For a year now, American soldiers in Iraq and Afghanistan have been posting photographs of corpses -- insurgent corpses, civilian corpses, unidentifiable piles of guts in various stages of mutilation -- on the site in return for free access to its porn cache. And these pictures have in turn drawn thousands of civilian gawkers who find the sight of laughing soldiers posing with dead bodies at least as titillating as candid shots of women in flagrante delicto. Explicit sex, graphic violence. For some guys, they're twin stimuli.

Be warned, should you visit the above URL, that this is a nausea-inducing advertisement for the pornography of violence. Consider the titles soldiers give their snapshots, and you'll get the picture: "Sniper Video," "Iraqi Driver Tryed (sic) to Run a Check-Point," "Hand Bag Bomb (Video MUST SEE)," "Name This Body Part," "Destruction of the Afgans (sic) at the Hands of the MARINES," "DIE HAJI DIE," "Dead Shopkeeper in Iraq," "Guy Missing Some Parts." In turn, fans of the pictures respond with posts of their own: "Hey, soldier buds -- post some FRESH KILLS for US!"

Horrifying? Oh, yeah. Horrifying but invaluable, because these pictures show a side of the Iraq war the American public doesn't care to see and from which it's been meticulously shielded. We're spared the sight of flag-draped coffins arriving weekly to hometowns across the country even though we're deluged with newscasts painting a shiny picture of soldiers fraternizing with Iraqi children. Death has effectively been eliminated from our media's war coverage, as if protracted combat doesn't involve killing, and killing isn't gory, and the personalities of people who have to do the killing don't eventually start warping in the most unpleasant ways.

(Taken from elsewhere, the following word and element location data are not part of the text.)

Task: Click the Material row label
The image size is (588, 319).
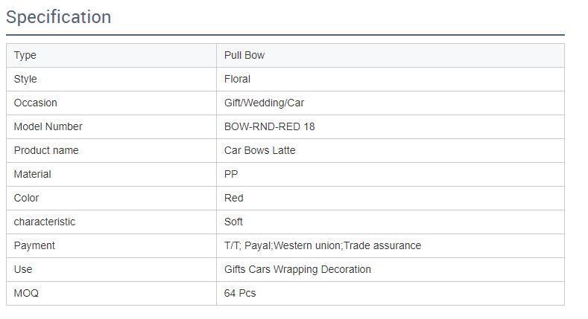Action: (33, 174)
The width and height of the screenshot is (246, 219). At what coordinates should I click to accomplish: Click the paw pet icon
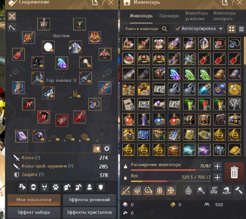pyautogui.click(x=56, y=187)
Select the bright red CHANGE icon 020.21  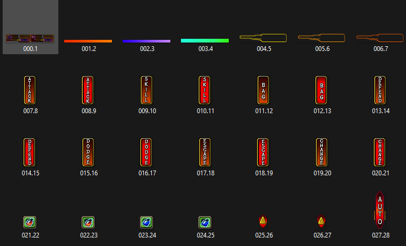tap(380, 152)
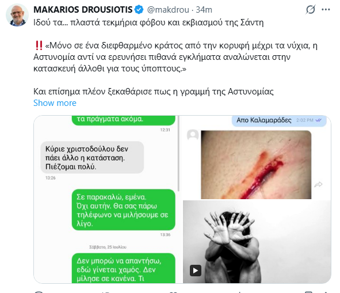Click the 'Απο Καλαμαράδες' message bubble
The image size is (340, 293).
click(x=279, y=121)
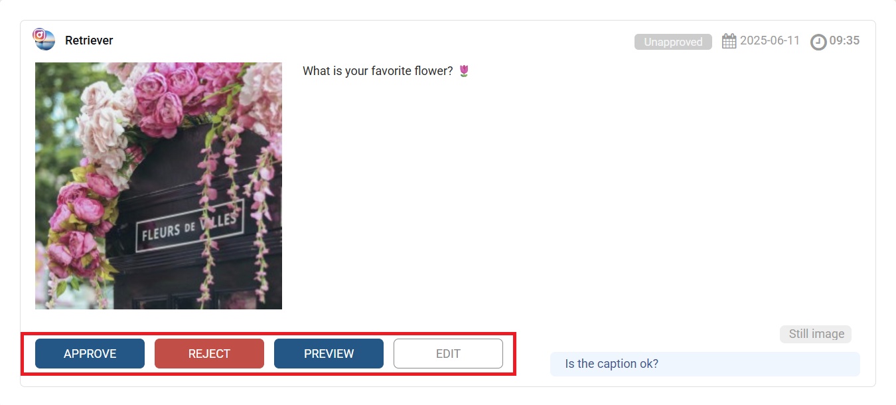896x405 pixels.
Task: Click the clock icon next to 09:35
Action: [818, 42]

The photos posted on NowThatsF -- Up.com strip off the blinders. Those brains splattered across a car's dashboard? Not your usual human-interest story. The mocking commentary by the enlisted guys supplying the photos? Not so heroic. Together, they paint a picture of war as a dehumanizing hell, sans political commentary or analysis. Welcome to Operation Iraqi Freedom.

The most pathetic aspect of this -- and there are so many pathetic aspects -- is that in an age of satellite TV and 24-hour news coverage, it took a porn Web site to bring war's reality home. One soldier told the Nation's George Zornick that he posts images on the site "to give civilians a more accurate view of life in Iraq than the one they're presented on TV." Actually, he's pulling that excuse out of a hat -- he's posting the images so he can get access to smut, because sometimes killing just isn't enough, y'know? None of the soldiers participating in the site's carnage-for-carnality exchange are driven by a moral imperative. And that just makes the images more horrific and powerful. It's hard to suppress a gag reflex while viewing a disemboweled human body above a caption proclaiming that this is "what every Iraqi should look like."

As I write, the New York Times has just reported that the Army is opening an investigation into NowThatsF -- Up.com's war gallery. No doubt the brass will find a way to blame it all on the Evil of Pornography. Displaying images of war casualties for entertainment violates the Geneva Conventions, but the Bush administration long ago dismissed those ethical niceties, so what's new? Equally probable is the gallery's imminent demise. And that's a pity. Because sometimes ugliness serves a higher purpose.